About 61% of the Iraqi electorate have voted in a referendum on a controversial constitution that will shape the future of the country. The referendum took place on Saturday 14 October. After weeks of escalating violence — at least 450 people were killed during the week before the vote — Saturday was a quiet day.

The draft constitution has been put together mostly by the Shia-majority(60% of Iraq's 27-million population) and Kurds (another 20%). Sunni Muslims complain the document does not represent their interests, saying it paves the way for devolved governments for the Kurds in the north and the Shia in the south, leaving Sunnis isolated in the poorer centre. However, last-minute amendments, allowing for future changes to the text have divided the Sunni community, with some parties calling for a "yes" vote.

Putin hard-line on Chechnya

Russian President Vladimir Putin promised further repression and military action to respond to the latest incident involving Chechen rebels. In the latest confrontation on Thursday 13 October police tried to arrest suspected Chechen activists in Nalchik, capital of the Kabardino-Balkaria province.

Up to 1,500 Russian troops and 500 special forces soldiers were sent to the city after Putin ordered that any rebels found be shot if they resisted.
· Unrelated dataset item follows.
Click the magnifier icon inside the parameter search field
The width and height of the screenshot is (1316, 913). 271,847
Estimates of the number of Chechen troops involved in the attacks range from 60 to 300. An aide to the President of Kabardino-Balkaria said 17 had been detained. Authorities say those killed include 72 rebels, 12 police and 12 civilians, with dozens wounded.

Earthquake survivors victimised

Death from exposure and disease is the future faced by millions of survivors who lost everything but their lives to the earthquake that devastated Kashmir on Saturday 9 October.
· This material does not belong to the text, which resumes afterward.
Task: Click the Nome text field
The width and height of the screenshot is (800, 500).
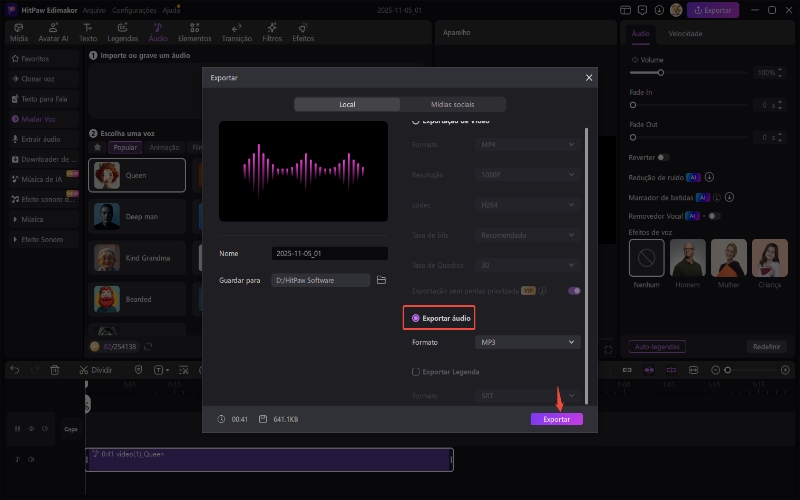Action: 329,254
More than a week after the tremor many have received no assistance. When this arrives its always too little and too late. And while tragedy has unfolded at both sides of the border between India and Pakistan, instead of solidarity or a co-ordinated relief effort, what has developed is a new stand-off between both states.
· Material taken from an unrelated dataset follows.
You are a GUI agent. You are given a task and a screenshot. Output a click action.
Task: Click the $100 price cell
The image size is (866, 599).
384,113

Pakistan has not sent the needed equipment to the border area nor allowed Indian military help the inhabitants of Pakistani Kashmir. As a result Kashmiris are turning for help to well-organised Islamic militant groups, officially banned by President Musharraf. The United Jihad Council, a loose alliance of pro-Pakistan Kashmir militant organisations, warned it wouldn't allow Indian troops to carry out relief work in their territory

Call for end to Cuban blockade

The 17 leaders who attended the Ibero-American summit that took place in the Spanish city of Salamanca on the second week of October called on the US to comply with 13 consecutive United Nations resolutions and "bring an end to the economic, trade and financial blockade it maintains against Cuba".

They also issued a separate resolution in which they called for the extradition of the Venezuelan citizen responsible for a 1976 attack on a Cuban plane flying between Caracas and Havana which claimed 73 lives. Luis Posada Carriles, who was not mentioned by name, is currently detained in the United States, but Venezuela has sought his extradition. Several leaders did not attend the meeting, including Cuban President Fidel Castro and the presidents of Ecuador, Nicaragua, Guatemala and El Salvador, as some of them were co-ordinating rescue efforts in the aftermath of Hurricane Stan.

Politician murdered

Francesco Fortugno, Vice President of the Regional Council of Calabria, was assassinated in the southern Italian city of Locri as he went to vote to select a candidate to lead the Union, the centre-left coalition confronting Berlusconi in the next general election. The killing is being blame on the Mafia organisation 'Ndrangheta, one of the most powerful in the country.